- _PROBLEMS TO SOLVE_:
**A)** In the microfluidic chip methods passage, what size of punching tool was used for the inlet and outlet holes?
**B)** Reproduce part of the microfluidic chip methods passage word for word, beginning at the words "The silicon mold" and stopping after "hydrophobicity (Jiang et al. 2022).".

Light mineral oil (kinematic viscosity at \(25\,^\circ\)C=20.2\(-\)22.2 cSt), Sodium Alginate (Product number W201502, kinematic viscosity in water at \(25\,^\circ\)C=19.4 cSt), Calcium Chloride, and surfactants (Span 80 and Tween 80) were purchased from Sigma-Aldrich Chemicals, USA. A purification system (Milli-DI) in a laboratory produced deionized water (DI water). The alginate solutions (the dispersed phase) of 1 wt% were made by dissolving the required amount of alginate powder in DI water and stirring for 24 h at room temperature using a magnetic stirrer. The Calcium Chloride aqueous solution (5 M) was prepared by stirring the solution for 20 min to fully solubilize the powder. Polydimethylsiloxane (PDMS, Sylgard 184) and a curing agent were bought from Dow Corning in Michigan, USA, to fabricate the microfluidic device.

2.2 Interfacial tension measurement

The interfacial tension between an alginate solution and a mineral oil that contained surfactants (1, 3, and 5 wt% of Span 80) was measured to be (4.8, 4.3, and 4 mN/m), and (1, 1.2, and 1.5 wt% of Tween 80) to be (5, 4.9, and 4.8 mN/m). Jikan CAG-20, an automatic device for measuring static and dynamic contact angles, surface and interfacial tensions, was used to measure interfacial tension between the two phases at room temperature.

2.3 Device fabrication

The silicon mold was created using the photolithography procedure following spin-coating the SU8-photoresist on a 2 inches silicon wafer. In a 10:1 ratio, PDMS and curing agent were mixed. Following degassing, the mixture was poured into the mold and degassed again. The PDMS was then cured for at least 30 min at \(75\,^\circ\)C. After peeling away the PDMS from the mold, inlet and outlet holes were punched with a 1 mm punching tool. To bond the PDMS and a glass microscope slide and seal the microchannels, they are exposed to oxygen plasma for 60 s. Figure 1a depicts the streamlined workflow outlining the key processes in creating our PDMS chip. The fabricated chip is stored one week before trials since the oxygen plasma will reverse the PDMS intrinsic hydrophobicity (Jiang et al. 2022).

Fig. 1

a Fabrication steps of the microfluidic chip, Created with BioRender.com, b A scanning electron microscopy (SEM) image of micropillars (as mechanical filters) fabricated on the PDMS chip and the channels (Scale bar: 2 mm), c (Scale bar: 500 \(\upmu \hbox {m}\))

- _RECORD LIST_:
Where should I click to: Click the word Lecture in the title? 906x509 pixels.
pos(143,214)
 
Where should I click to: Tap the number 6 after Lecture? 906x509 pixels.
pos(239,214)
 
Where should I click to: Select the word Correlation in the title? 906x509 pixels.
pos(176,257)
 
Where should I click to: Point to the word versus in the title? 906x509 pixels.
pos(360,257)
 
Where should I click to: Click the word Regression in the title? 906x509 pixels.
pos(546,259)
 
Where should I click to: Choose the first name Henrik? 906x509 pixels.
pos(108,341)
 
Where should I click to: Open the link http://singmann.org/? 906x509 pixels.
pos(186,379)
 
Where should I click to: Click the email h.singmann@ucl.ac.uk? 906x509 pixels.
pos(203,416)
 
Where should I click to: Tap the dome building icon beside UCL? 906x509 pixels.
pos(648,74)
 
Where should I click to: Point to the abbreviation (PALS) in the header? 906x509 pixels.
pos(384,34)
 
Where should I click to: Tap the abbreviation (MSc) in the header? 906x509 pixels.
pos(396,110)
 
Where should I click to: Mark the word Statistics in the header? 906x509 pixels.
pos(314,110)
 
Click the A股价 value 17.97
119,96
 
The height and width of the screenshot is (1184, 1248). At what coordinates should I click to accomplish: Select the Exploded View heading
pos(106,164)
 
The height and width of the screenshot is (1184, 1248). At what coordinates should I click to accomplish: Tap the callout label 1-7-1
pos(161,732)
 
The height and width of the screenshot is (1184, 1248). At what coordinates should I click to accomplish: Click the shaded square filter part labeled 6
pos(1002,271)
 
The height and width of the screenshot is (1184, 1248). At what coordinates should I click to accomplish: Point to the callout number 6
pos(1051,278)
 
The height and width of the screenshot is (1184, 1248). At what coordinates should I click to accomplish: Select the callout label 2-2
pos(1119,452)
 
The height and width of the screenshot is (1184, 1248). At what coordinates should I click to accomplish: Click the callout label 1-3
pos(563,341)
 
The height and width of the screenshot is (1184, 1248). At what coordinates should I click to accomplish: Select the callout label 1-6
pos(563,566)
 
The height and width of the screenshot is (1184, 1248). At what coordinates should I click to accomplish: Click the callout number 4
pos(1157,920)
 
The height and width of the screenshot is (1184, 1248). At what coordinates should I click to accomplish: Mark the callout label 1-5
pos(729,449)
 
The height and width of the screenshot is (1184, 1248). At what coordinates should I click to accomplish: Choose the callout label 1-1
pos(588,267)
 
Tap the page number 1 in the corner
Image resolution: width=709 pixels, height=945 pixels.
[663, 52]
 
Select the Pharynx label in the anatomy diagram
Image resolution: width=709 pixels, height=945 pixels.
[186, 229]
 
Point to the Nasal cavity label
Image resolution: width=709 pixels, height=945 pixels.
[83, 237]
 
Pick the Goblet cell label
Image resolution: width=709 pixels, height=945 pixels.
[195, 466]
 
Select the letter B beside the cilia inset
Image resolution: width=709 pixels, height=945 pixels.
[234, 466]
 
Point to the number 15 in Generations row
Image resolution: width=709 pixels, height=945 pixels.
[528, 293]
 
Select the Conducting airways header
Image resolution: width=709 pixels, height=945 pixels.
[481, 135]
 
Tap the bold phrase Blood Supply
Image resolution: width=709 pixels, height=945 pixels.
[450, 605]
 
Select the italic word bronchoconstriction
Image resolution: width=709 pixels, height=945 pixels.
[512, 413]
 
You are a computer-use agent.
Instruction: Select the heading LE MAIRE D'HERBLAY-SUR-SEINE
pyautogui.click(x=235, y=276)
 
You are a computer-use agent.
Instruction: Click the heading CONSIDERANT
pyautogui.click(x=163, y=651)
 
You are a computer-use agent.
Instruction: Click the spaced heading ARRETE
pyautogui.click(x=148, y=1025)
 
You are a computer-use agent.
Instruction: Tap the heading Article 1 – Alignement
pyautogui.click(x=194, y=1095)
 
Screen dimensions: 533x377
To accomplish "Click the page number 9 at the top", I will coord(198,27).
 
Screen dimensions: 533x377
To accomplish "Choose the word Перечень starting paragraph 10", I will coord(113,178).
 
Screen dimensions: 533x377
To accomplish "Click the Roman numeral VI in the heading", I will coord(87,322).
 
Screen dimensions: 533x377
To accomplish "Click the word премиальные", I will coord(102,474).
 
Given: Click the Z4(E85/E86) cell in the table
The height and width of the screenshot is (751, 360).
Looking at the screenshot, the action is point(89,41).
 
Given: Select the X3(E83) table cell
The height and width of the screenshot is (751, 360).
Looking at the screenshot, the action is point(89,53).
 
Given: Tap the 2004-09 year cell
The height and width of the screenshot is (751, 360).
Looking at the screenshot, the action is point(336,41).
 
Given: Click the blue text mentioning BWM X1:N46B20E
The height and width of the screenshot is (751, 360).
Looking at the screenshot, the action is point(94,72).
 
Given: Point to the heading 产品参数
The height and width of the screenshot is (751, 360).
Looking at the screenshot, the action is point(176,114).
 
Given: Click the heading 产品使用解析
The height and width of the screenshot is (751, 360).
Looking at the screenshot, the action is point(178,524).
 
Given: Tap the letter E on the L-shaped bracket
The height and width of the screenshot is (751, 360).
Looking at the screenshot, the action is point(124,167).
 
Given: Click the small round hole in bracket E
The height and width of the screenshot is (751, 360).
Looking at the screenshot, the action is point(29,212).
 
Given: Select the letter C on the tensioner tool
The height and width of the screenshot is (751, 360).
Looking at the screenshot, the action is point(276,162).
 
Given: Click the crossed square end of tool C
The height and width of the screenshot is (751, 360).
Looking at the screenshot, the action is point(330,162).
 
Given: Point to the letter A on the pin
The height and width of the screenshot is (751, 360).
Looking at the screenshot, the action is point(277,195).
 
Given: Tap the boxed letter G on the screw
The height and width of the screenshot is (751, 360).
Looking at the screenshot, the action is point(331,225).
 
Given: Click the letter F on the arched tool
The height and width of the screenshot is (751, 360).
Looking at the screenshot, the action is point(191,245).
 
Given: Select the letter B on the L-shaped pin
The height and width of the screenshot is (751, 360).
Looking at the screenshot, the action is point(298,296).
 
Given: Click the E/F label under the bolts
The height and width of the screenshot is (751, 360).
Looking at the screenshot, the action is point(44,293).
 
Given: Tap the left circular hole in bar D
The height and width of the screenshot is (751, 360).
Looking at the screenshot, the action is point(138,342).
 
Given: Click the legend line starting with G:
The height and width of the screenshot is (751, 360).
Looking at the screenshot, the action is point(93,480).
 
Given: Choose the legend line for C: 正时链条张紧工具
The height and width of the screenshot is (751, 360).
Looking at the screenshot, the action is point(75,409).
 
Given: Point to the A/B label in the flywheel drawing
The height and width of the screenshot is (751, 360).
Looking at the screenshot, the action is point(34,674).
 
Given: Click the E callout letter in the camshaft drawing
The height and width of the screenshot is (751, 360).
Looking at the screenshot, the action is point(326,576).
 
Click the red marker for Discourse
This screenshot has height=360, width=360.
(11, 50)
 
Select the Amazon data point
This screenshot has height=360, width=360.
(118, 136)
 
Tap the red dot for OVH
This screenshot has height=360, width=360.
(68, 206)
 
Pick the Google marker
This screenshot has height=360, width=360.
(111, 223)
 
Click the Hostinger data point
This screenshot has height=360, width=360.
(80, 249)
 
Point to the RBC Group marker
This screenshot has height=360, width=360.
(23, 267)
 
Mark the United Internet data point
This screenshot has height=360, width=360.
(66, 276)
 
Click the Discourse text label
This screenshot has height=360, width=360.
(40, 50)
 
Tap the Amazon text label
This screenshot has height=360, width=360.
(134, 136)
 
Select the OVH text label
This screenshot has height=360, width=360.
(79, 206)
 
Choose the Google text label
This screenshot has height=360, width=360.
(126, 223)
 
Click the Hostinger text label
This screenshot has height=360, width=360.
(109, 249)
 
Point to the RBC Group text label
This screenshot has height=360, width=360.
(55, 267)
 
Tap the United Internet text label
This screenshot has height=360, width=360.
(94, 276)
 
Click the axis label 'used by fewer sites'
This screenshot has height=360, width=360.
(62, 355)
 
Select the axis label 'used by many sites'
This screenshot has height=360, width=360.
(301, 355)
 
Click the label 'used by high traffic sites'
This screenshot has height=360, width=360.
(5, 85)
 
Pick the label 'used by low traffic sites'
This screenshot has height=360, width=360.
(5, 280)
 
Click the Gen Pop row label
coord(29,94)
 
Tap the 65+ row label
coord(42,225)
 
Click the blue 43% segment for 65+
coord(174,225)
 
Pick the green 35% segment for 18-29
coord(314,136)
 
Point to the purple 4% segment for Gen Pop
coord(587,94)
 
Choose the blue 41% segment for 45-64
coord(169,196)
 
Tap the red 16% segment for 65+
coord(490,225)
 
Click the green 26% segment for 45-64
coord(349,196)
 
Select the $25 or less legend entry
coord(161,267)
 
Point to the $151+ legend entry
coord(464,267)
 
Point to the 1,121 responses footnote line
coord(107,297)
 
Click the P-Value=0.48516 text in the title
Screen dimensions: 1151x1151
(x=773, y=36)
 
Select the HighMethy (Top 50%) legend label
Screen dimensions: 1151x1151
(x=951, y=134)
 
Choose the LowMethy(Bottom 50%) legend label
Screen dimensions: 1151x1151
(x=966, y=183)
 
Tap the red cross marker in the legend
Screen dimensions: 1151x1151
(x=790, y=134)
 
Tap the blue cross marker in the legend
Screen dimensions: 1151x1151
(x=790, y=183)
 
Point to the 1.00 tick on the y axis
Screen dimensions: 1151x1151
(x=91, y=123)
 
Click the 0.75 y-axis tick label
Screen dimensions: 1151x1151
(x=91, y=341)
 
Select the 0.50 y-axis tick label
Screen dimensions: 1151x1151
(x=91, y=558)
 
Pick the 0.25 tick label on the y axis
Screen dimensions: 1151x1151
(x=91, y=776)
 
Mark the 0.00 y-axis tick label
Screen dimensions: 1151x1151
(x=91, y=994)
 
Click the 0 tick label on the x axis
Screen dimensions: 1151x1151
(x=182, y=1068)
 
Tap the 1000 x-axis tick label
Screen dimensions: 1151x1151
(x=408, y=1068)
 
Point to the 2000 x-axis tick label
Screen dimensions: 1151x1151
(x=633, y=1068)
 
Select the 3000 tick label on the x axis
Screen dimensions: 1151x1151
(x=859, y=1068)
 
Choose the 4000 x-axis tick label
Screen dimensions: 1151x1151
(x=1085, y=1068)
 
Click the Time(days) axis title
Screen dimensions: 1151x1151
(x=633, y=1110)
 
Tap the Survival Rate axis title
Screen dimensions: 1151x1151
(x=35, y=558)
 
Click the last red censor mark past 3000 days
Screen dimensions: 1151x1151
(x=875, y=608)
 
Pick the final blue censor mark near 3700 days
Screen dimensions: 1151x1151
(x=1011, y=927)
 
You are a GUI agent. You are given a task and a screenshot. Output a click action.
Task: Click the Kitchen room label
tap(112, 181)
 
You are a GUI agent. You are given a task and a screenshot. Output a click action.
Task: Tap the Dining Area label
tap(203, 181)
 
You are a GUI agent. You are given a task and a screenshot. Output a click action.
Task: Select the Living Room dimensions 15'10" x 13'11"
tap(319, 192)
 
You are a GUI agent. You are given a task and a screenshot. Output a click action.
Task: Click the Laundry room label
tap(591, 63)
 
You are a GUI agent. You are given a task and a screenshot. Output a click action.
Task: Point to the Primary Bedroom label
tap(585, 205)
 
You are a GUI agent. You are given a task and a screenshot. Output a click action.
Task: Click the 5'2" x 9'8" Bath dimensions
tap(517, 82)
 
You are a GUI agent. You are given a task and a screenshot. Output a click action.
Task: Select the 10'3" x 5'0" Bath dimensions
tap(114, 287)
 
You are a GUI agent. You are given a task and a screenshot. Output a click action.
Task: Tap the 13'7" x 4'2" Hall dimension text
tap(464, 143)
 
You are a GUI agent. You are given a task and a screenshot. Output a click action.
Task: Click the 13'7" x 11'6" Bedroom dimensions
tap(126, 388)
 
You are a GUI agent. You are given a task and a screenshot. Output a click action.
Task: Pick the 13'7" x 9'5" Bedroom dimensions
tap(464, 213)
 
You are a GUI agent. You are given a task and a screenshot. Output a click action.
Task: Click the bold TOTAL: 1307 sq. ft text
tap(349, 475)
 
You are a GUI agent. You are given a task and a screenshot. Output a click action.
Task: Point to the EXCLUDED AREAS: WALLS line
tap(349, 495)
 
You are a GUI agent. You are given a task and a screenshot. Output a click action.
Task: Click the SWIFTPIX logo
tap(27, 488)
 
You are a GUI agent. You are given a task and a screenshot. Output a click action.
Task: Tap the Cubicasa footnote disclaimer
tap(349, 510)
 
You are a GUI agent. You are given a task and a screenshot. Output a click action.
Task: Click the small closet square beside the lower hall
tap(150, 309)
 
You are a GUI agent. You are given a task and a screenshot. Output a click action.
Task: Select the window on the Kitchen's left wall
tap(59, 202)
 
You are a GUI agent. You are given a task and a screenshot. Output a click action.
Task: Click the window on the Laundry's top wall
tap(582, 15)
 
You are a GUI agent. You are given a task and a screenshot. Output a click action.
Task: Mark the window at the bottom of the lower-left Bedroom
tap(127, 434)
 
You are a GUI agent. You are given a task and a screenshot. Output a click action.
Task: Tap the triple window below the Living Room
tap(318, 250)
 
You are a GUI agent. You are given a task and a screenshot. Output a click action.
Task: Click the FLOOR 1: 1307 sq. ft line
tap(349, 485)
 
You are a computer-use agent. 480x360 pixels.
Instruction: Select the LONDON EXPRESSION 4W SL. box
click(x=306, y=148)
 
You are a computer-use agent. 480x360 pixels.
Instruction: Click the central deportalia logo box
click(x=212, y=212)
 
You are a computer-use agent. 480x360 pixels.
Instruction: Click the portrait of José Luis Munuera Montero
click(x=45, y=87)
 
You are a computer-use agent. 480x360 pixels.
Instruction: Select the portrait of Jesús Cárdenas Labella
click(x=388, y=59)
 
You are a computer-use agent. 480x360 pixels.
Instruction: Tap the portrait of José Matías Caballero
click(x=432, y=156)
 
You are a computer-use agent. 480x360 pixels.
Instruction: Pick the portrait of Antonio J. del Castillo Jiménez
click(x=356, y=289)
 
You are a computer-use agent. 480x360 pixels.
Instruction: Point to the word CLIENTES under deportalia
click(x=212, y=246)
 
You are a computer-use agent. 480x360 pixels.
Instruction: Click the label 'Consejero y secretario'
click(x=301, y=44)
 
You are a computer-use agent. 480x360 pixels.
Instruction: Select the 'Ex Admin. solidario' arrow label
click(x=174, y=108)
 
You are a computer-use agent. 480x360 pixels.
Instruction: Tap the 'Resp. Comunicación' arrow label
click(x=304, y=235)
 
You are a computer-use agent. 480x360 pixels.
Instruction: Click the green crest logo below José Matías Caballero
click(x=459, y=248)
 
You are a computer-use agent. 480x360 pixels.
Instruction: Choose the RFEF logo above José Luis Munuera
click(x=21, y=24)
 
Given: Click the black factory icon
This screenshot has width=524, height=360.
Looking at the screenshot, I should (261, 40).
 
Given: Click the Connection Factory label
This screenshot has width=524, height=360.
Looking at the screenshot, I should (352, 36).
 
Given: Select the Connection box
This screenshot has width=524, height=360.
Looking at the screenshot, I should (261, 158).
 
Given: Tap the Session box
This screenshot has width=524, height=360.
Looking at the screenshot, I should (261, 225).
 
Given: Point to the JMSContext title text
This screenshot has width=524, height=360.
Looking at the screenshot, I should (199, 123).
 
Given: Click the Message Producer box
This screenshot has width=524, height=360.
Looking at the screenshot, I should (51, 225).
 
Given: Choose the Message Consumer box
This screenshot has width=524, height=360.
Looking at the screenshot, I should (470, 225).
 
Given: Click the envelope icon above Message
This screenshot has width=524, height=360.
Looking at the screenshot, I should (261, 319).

- _EXPECTED RESPONSES_:
**A)** A 1 mm punching tool.

**B)**
The silicon mold was created using the photolithography procedure following spin-coating the SU8-photoresist on a 2 inches silicon wafer. In a 10:1 ratio, PDMS and curing agent were mixed. Following degassing, the mixture was poured into the mold and degassed again. The PDMS was then cured for at least 30 min at \(75\,^\circ\)C. After peeling away the PDMS from the mold, inlet and outlet holes were punched with a 1 mm punching tool. To bond the PDMS and a glass microscope slide and seal the microchannels, they are exposed to oxygen plasma for 60 s. Figure 1a depicts the streamlined workflow outlining the key processes in creating our PDMS chip. The fabricated chip is stored one week before trials since the oxygen plasma will reverse the PDMS intrinsic hydrophobicity (Jiang et al. 2022).